We interned at the Chambers of Rajshekhar Rao. Mr. Rao is an advocate at the High Court of Delhi and the Supreme Court of India. He also appears before Tribunals such as the National Company Law Tribunal (NCLT) and the Prevention of Money Laundering Appellate Tribunal (PMLA). At the Chambers there were around 10 junior lawyers who worked for Mr. Rao, and three other interns. The matters which Mr. Rao took were extremely diverse, including intellectual property, white-collar crime, competition, family law, and constitutional matters
Can you describe an average day of work there?
Most mornings we started our day at the High Court. We shadowed Mr. Rao during the day, often having to run between the different court rooms due to the huge volume of cases which he appears in during a single day. Most days we would need to travel between the High Court and the NCLT depending on what matters were being heard on the particular day. When court closed in the afternoon we would debrief over chai in the court canteen before heading to the office. In the office we worked on upcoming cases, predominantly by doing research, and attending conferences with clients.

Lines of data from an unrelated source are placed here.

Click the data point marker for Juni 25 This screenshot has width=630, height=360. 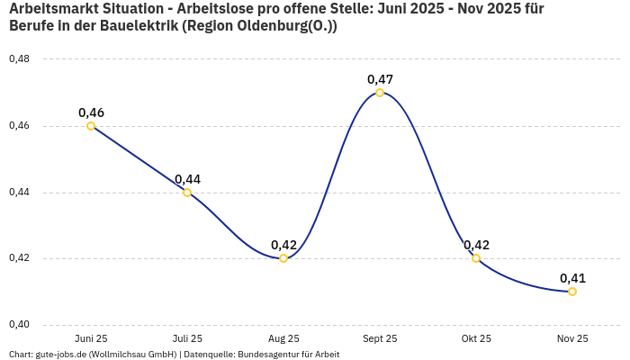(91, 126)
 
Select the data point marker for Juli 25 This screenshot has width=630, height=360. (187, 193)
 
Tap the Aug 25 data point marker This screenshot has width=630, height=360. (284, 258)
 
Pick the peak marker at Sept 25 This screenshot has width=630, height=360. (380, 93)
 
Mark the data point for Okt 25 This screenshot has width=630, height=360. (476, 258)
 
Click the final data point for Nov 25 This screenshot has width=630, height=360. (572, 292)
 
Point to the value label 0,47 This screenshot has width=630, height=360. (380, 79)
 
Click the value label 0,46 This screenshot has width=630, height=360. (91, 112)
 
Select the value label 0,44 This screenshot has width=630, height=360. (187, 179)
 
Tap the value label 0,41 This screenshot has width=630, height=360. (572, 278)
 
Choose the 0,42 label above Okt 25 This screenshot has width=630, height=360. (476, 245)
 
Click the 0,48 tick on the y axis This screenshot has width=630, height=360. (19, 59)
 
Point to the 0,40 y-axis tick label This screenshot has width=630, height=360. (19, 325)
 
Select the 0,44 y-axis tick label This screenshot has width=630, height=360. (19, 193)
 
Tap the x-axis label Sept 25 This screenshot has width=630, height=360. (380, 339)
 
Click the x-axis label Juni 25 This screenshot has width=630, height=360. (91, 339)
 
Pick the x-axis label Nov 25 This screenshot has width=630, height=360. (572, 339)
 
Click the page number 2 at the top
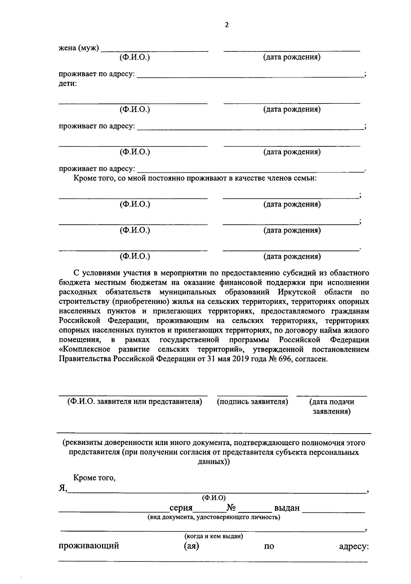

What was a highlight of your trip?
The internship itself was definitely the highlight. This would have to be because the people we worked with were welcoming and engaging and we were able to work on an incredibly diverse range of legal matters. Family law matters were especially interesting due to the lack of a uniform civil code, and the application of religious personal law to family matters. We were also lucky to look at an ongoing Public Interest Litigation case for which Mr. Rao was an amicus curiae. The matter has been going for many years and revolved around a constitutional challenge to the marital rape exception in Indian law.
The food was also amazing.
What did you find the most challenging about your experience?
Some of the most challenging aspects were the practical issues with the court process. To get into court each morning we had to get passes. This involved joining a flock of interns in 40 degree heat trying to push your way to the counter to get your pass. The volume of interns and lawyers in the Court was also astonishing. In some court rooms you could barely push the door open and advocates with a matter on had to shove their way through the melee of lawyers to reach the bench.
Something that we were impressed with was the work ethic among advocates, particularly within our Chambers. The lawyers in our Chambers worked 7 days a week and 9pm was an average finish time for the day. Hard work was respected, and the junior lawyers aspired to dedicate themselves to work in the same way as Mr. Rao.
A point of particular interest was the hierarchy among lawyers. Senior advocates were identifiable by different jackets, and paths cleared in front of them as they walked. At lunchtime interns were barred from entering the canteen, they were instead fed out of a window at the back of the kitchen, and had to eat outside.